Mr. Hidacan grew up in a religious family and was told to “control his gayness.” But he defied these calls and pushed ahead into drag with a persona he calls Zymba Ding. The moniker is a play on Simba, the “Lion King” character, and the Filipino word bading, which means gay.

“Zymba is not my alter ego,” Mr. Hidacan said. “She is an extension, a revelation of what Paul can do without religious restrictions,” he added, referring to himself.

Mr. Hidacan is part of a new generation of drag artists. Like him, many of them are gay men in their teens or early 20s and are known as baby queens.

Timmy Flores, 19, started performing as Abigaile four years ago when he was a student at a Catholic high school. Like many artists working during the pandemic, he livestreamed his performances on Facebook, and the audience offered tips. Mr. Flores, who is gay, kept performing despite the opposition of his family members who wanted him to undergo conversion therapy.
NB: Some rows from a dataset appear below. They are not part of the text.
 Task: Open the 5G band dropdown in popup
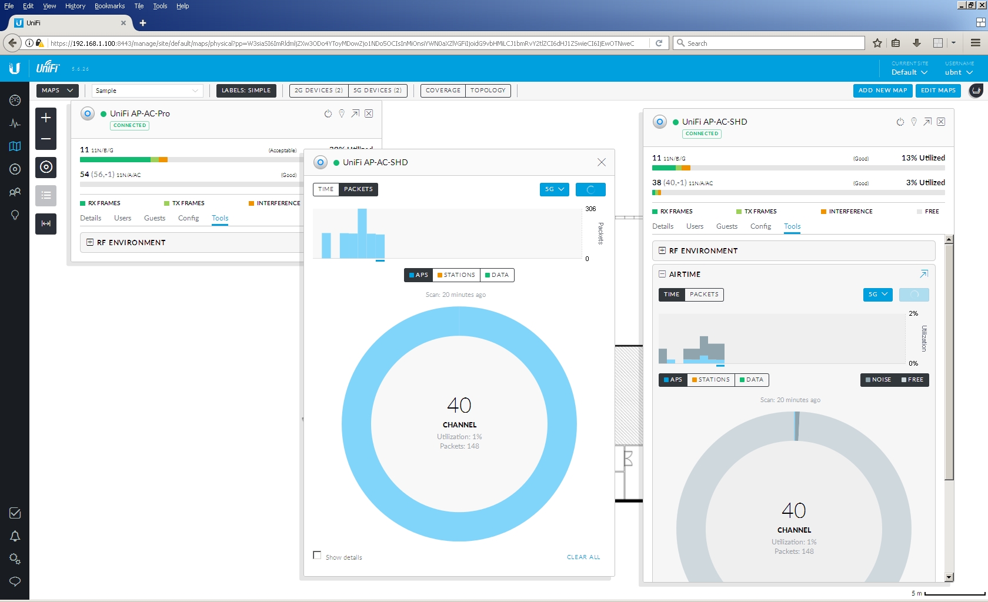(554, 189)
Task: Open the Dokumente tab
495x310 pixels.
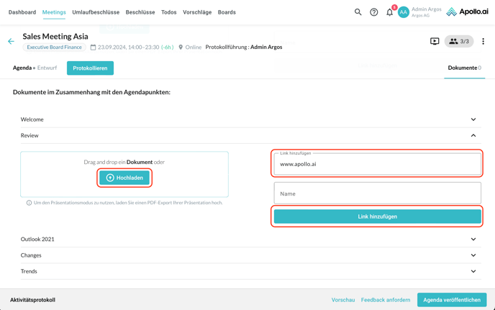Action: tap(463, 68)
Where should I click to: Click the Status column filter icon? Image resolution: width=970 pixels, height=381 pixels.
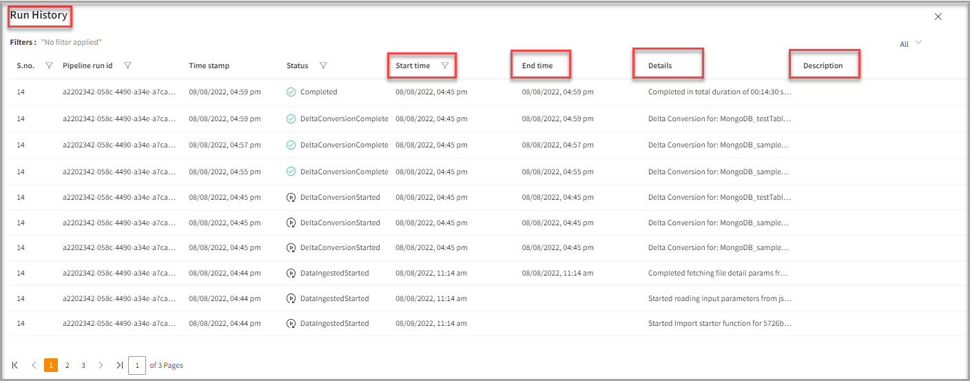pyautogui.click(x=323, y=65)
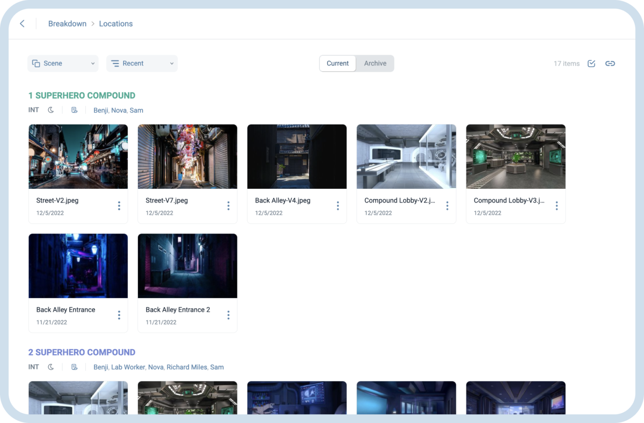Navigate back using the left chevron
The width and height of the screenshot is (644, 423).
coord(22,23)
“Drag is not just entertainment,” he said, while fixing another artist’s long blonde wig before a show at the Rampa Drag Club in Quezon City. “The mere fact that a man dresses as a woman in public is already a form of defiance.”

A few performers, like Samantha Palambiano, are straight women. “Drag is an art form and a means of self-expression,” said Ms. Palambiano, who performs as Kieffy Nicole. “Drag is genderless.”

It is also a thriving business.

“There’s a really big market for drag now,” said Loui Gene Cabel, an owner of the Rampa Drag Club, which opened in January. “Straight females are now the main audience.”

He added: “Before, drag performances were just intermission numbers. Now people go to clubs for them.”

The rising popularity of drag has already helped changed some opinions. The siblings of the gay male artist who has performed as Arizona Brandy for a decade did not approve of drag. Her sister, at one point, gathered pastors to pray over her and convert her. But after Ms. Brandy reached the final round of the second season of “Drag Race Philippines” last year, her brother started supporting her.

“The Philippines is slowly moving forward,” said Ms. Brandy, whose legal name is Genesis Vijandre. “Drag isn’t limited by gender identity — both for performers and the audiences.”

Many in the Philippines were enthralled by the run of Marina Summers, a prominent Filipino drag queen, in the second season of “RuPaul’s Drag Race: UK vs The World.” Throngs of people queued outside the theater where she held a viewing party and show in March.

“Drag queens are excellent performers,” said Imelda Del Carmen, 56, a fan of Ms. Summers. “They make people happy.”

Drag performers do face some risks.

Amadeus Fernando Pagento, whose drag name is Pura Luka Vega, has been arrested twice and faces criminal charges of indecency and immorality for portraying Jesus Christ and performing a version of the Lord’s Prayer in drag.

The case exposes the tension between the evolving views and entrenched legacies, said Athena Charanne Presto, who teaches sociology at the University of the Philippines.

“While more globally oriented younger generations may drive liberalization, the church’s influence remains,” Ms. Presto said.

But, she said, “many Filipinos find a way to reconcile faith and support for diverse identities.”

In Tago, a rural town in the southern province of Surigao del Sur, Leord Abaro, 16, recently discovered drag through YouTube. Soon after, he started buying makeup and learning how to tuck his genitals.

His first performance in drag, as Macchaia Ra, came in February, in the middle of his small school that lies in the middle of a valley. He donned a waist-length wig and lip synced to the Taylor Swift song “Blank Space.” In an interview a few weeks later, he said, “It’s just the start for me.”